Media advocacy group Freedom of the Press Foundation has despatched a warning letter to Paramount mogul Shari Redstone, outlining plans to file a lawsuit if the media firm settles a swimsuit introduced by President Donald Trump in opposition to its subsidiary, CBS.
“Corporations that own news outlets should not be in the business of settling baseless lawsuits that clearly violate the First Amendment,” Freedom of the Press Foundation director of advocacy Seth Stern stated in a press release.
Stern issued the warning by asking for a litigation maintain on Friday afternoon, demanding that Paramount protect any paperwork referring to a possible Trump deal and urging the corporate to not settle. The nonprofit is ready to search damages as a result of it owns shares of Paramount. It plans to behave on behalf of itself and different shareholders, alleging that the settlement would quantity to the corporate’s executives “breaching their fiduciary duties and wasting corporate assets by engaging in conduct that US senators and others believe could amount to unlawful bribery that falls outside the scope of the business judgment rule.” The White House and Paramount didn’t instantly reply to requests for remark.

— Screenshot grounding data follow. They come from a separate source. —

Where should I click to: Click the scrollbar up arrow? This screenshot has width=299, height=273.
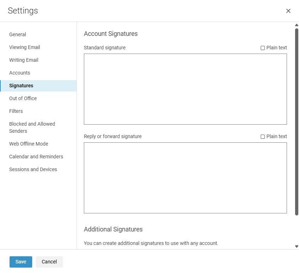coord(297,25)
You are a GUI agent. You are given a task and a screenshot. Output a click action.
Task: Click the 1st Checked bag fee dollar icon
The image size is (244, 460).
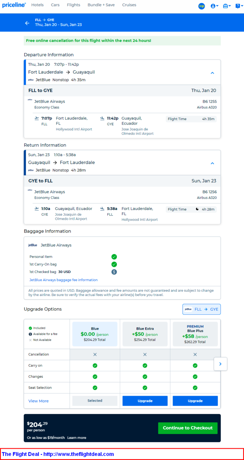pyautogui.click(x=114, y=272)
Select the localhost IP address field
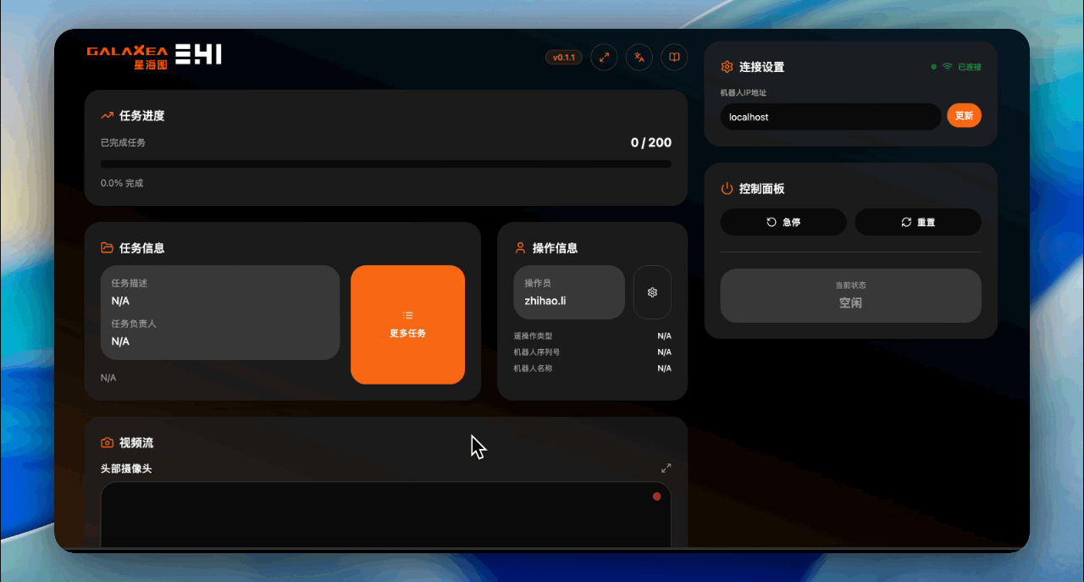 pyautogui.click(x=830, y=116)
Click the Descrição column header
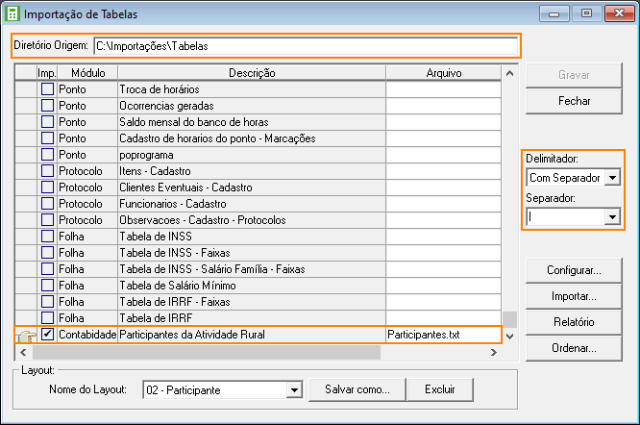Screen dimensions: 640x425 point(252,73)
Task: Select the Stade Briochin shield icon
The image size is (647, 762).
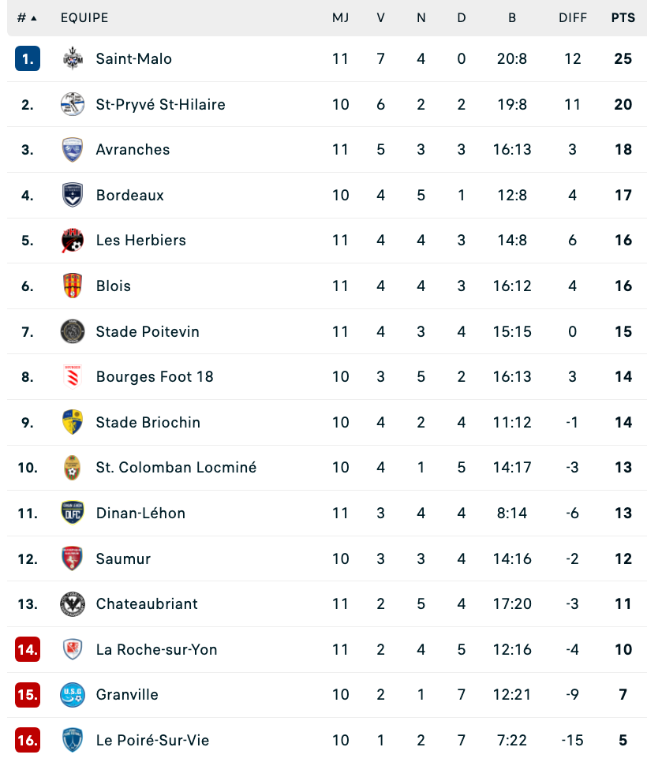Action: pos(73,422)
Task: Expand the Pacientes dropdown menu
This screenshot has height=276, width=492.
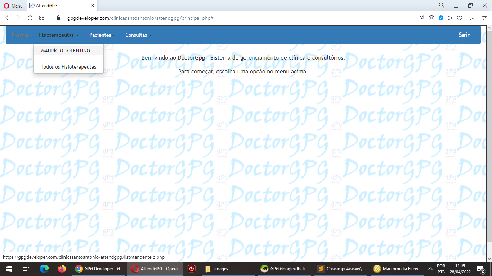Action: 102,35
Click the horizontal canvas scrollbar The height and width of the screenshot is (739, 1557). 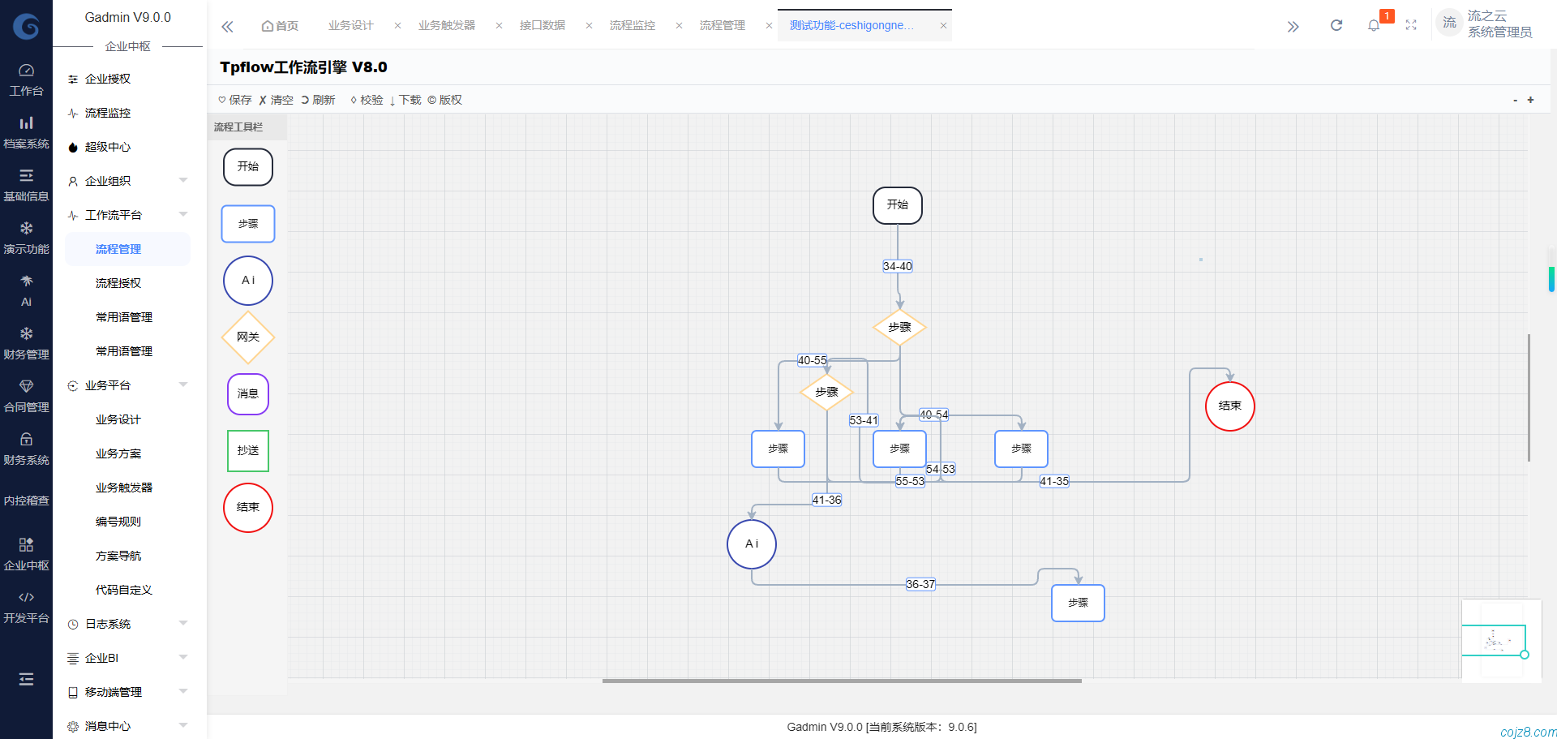click(x=842, y=681)
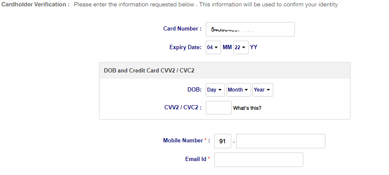Focus the CVV2 / CVC2 input box
Image resolution: width=389 pixels, height=175 pixels.
click(x=218, y=108)
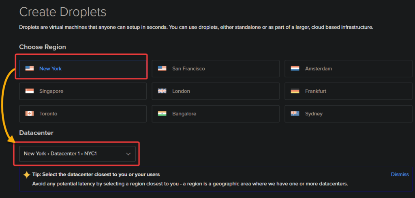The height and width of the screenshot is (198, 415).
Task: Open the Datacenter NYC1 dropdown
Action: pyautogui.click(x=77, y=153)
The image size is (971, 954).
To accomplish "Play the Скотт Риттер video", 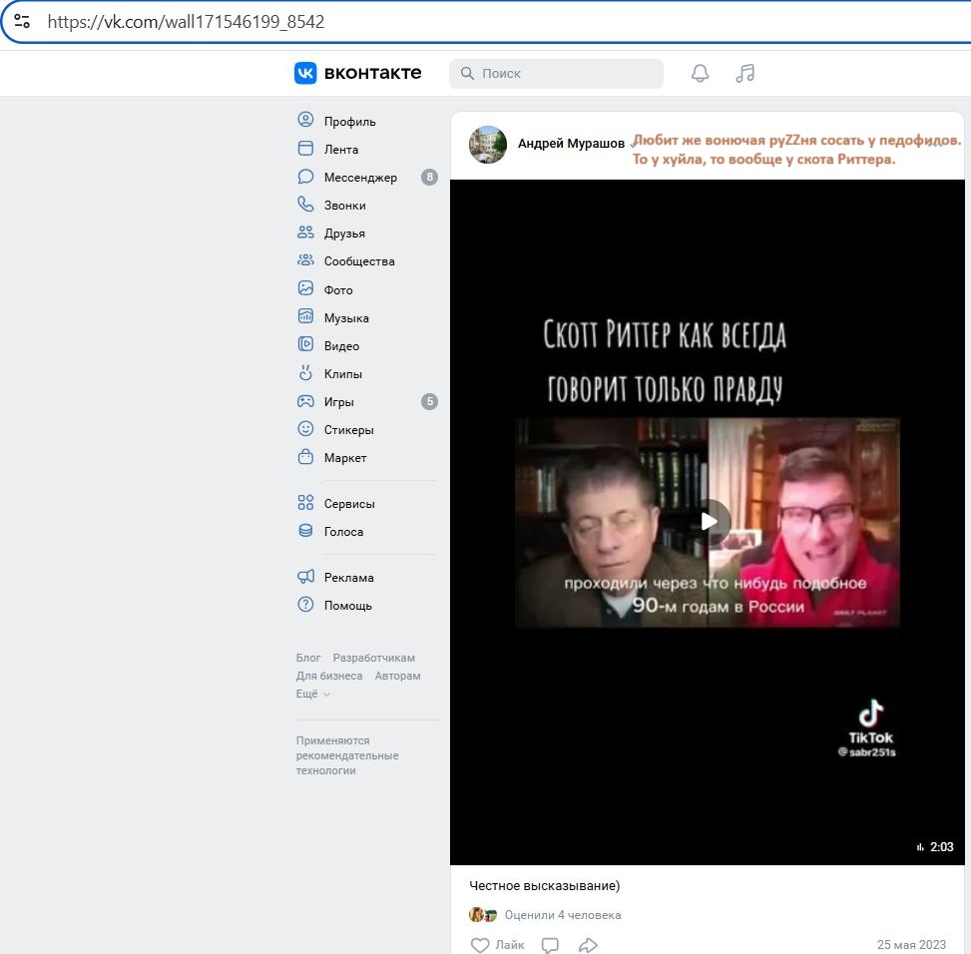I will coord(708,520).
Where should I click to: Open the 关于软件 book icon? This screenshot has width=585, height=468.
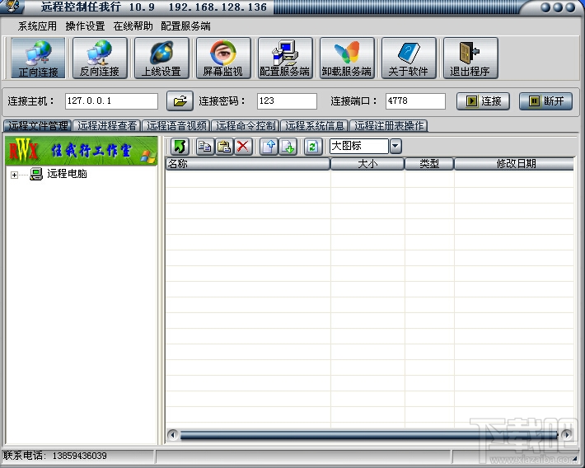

Last October, President Trump sued Paramount subsidiaries CBS Broadcasting and CBS Interactive, alleging that an interview with former Vice President Kamala Harris that aired on longstanding CBS News program 60 Minutes was deceptively edited, in a way that constituted election interference. Initially in search of $10 billion in damages, Trump amended the lawsuit in February to ask for $20 billion. Paramount Global has a market cap of roughly $8.5 billion.
Although Paramount beforehand referred to as the lawsuit “an affront to the First Amendment” in authorized filings to dismiss this March, it has reportedly sought to settle; the corporate has a doubtlessly profitable merger pending with Hollywood studio Skydance that might require the Trump administration’s signoff.
Last week, Democratic senators Elizabeth Warren, Bernie Sanders, and Ron Wyden despatched a letter to Redstone in search of details about any potential settlement, elevating issues that it will quantity to bribery. “If Paramount officials make these concessions in a quid pro quo arrangement to influence President Trump or other Administration officials,” they wrote, “they may be breaking the law.”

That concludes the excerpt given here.